Ontem dizia eu à minha avó:
- Têm que ir conhecer os Açores porque vale a pena, lava os olhos e enche a alma! E além disso há aquele cheirinho…
- Ai sim? Cheira a quê? – perguntou-me logo, como se quisesse imaginar tudo ao pormenor para formar um quadro mental perfeito.
E eu hesitei. Como é que se define um cheiro outra vez?
- Bem, a mim cheira a fresco, a humidade fresca (notem a redundância) e a verde (o cheiro de uma cor, portanto!).
Não fiquei muito convencida comigo própria… Ela levantou os olhos para procurar, por momentos, esse horizonte açoriano. Voltou a querer saber:
- É como a relva cortada?
- Não é bem isso. Cheira a plantas sim, mas é mais doce (tentei).

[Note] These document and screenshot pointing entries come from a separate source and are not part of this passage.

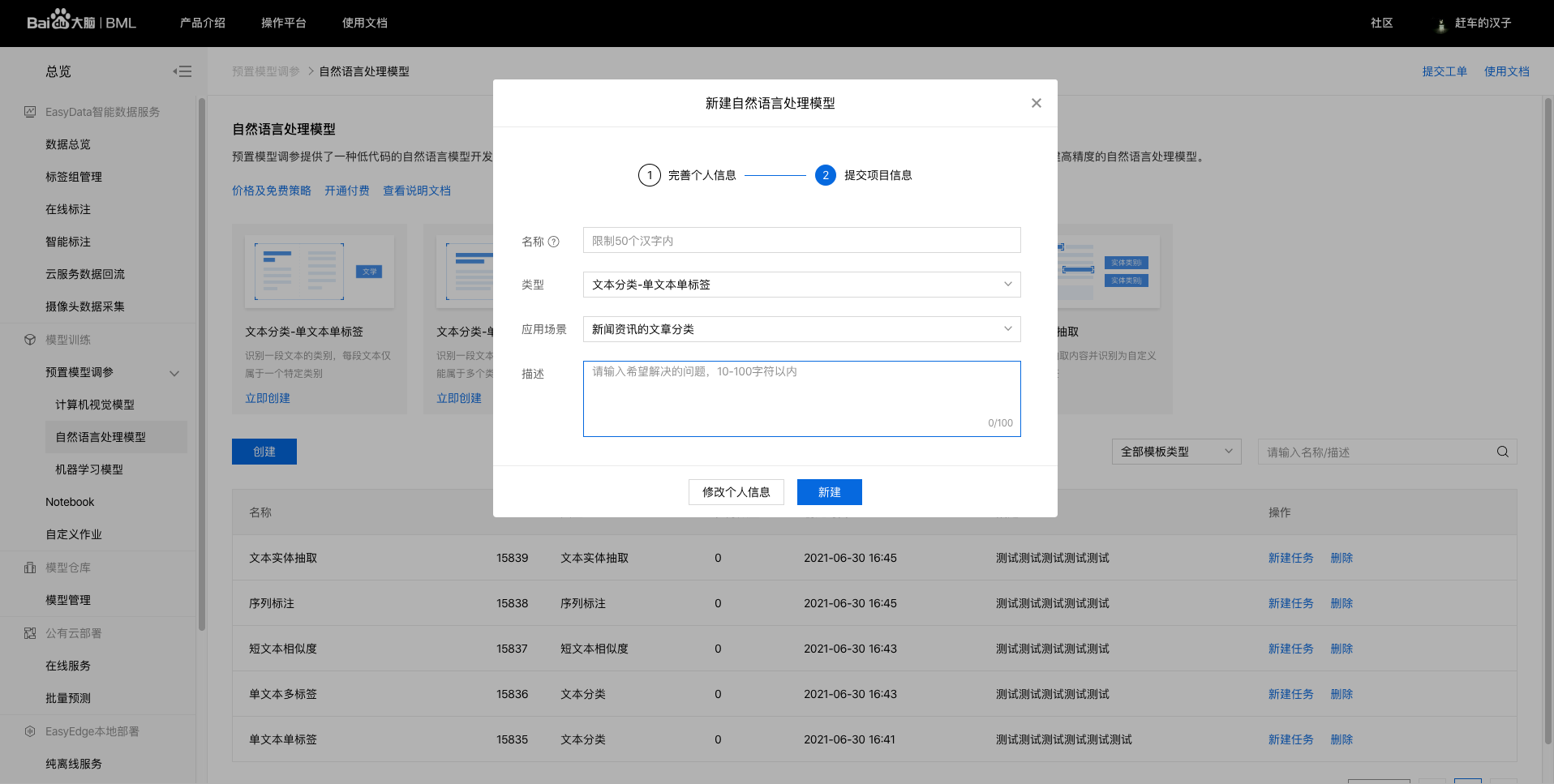
Task: Click the help icon next to 名称
Action: click(x=554, y=242)
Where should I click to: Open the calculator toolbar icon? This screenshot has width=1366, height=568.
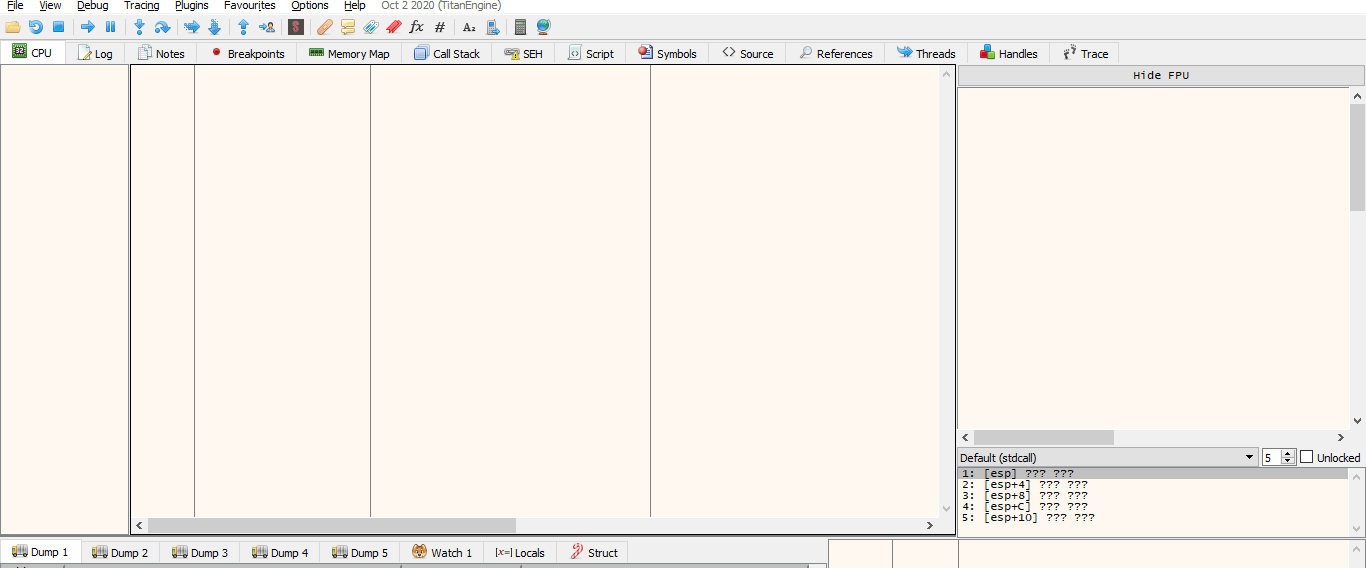[x=520, y=27]
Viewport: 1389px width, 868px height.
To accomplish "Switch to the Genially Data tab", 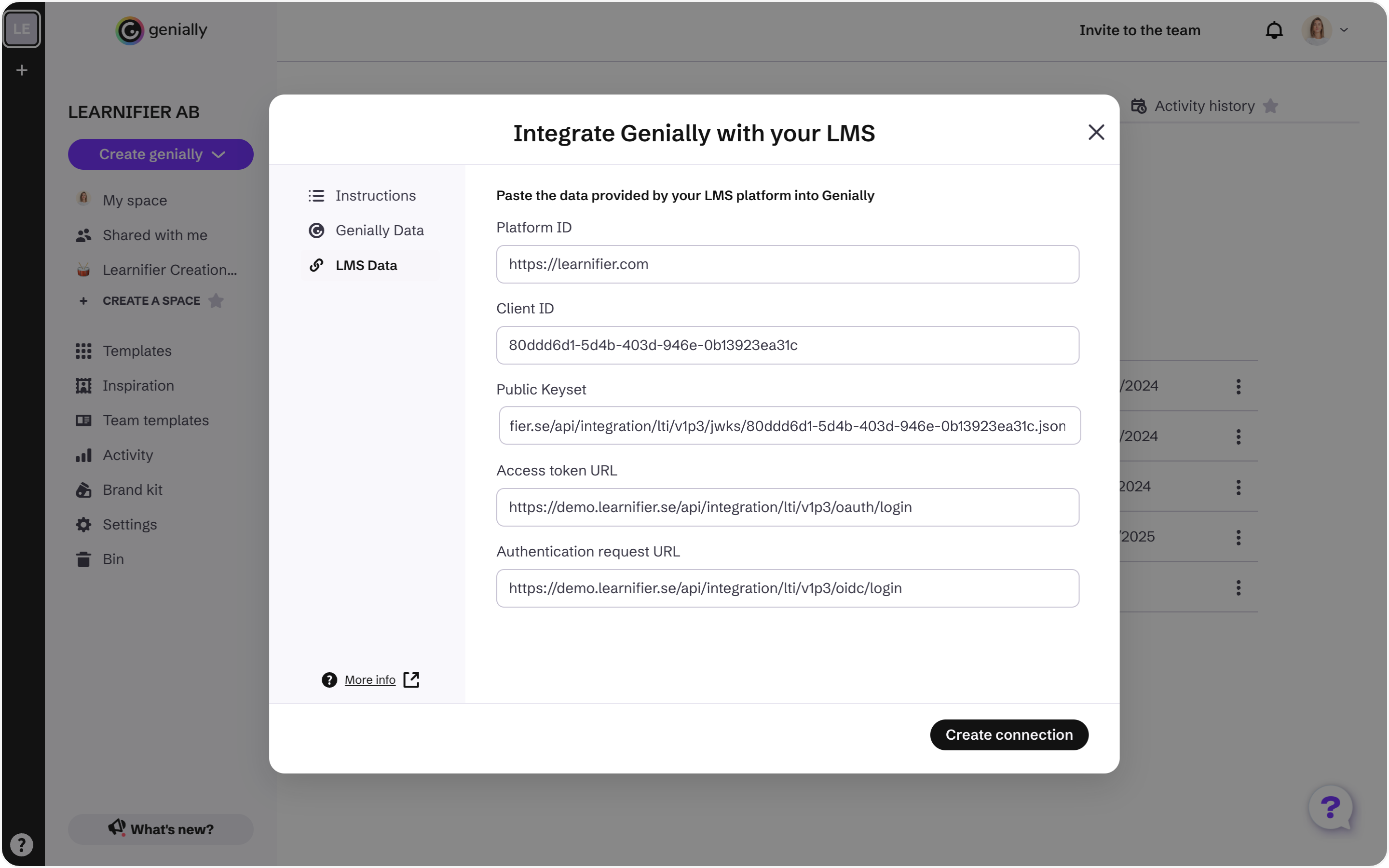I will [x=379, y=230].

E cheira a mar também. Mistura-se tudo nessa humidade que está em todo o lado.
- Ah… - aceitou, pensativa - Olha, uma coisa de que tenho muitas saudades é o cheiro de Luanda! Não era bom António?
O meu avô estava com a atenção na televisão.
- António, estás a ouvir? – insistiu ela.
- O quê, o quê? Os alemães o quê? – respondeu de repente (e a eterna piada do alemão que ainda não cheguei a perceber).
- Se te lembras do cheiro de Luanda?
- Ah, lembro. Mas olha que não era grande coisa… Cheirava a farinha quente.
Cheirava-lhe a farinha quente!
E com esta, I rest my case.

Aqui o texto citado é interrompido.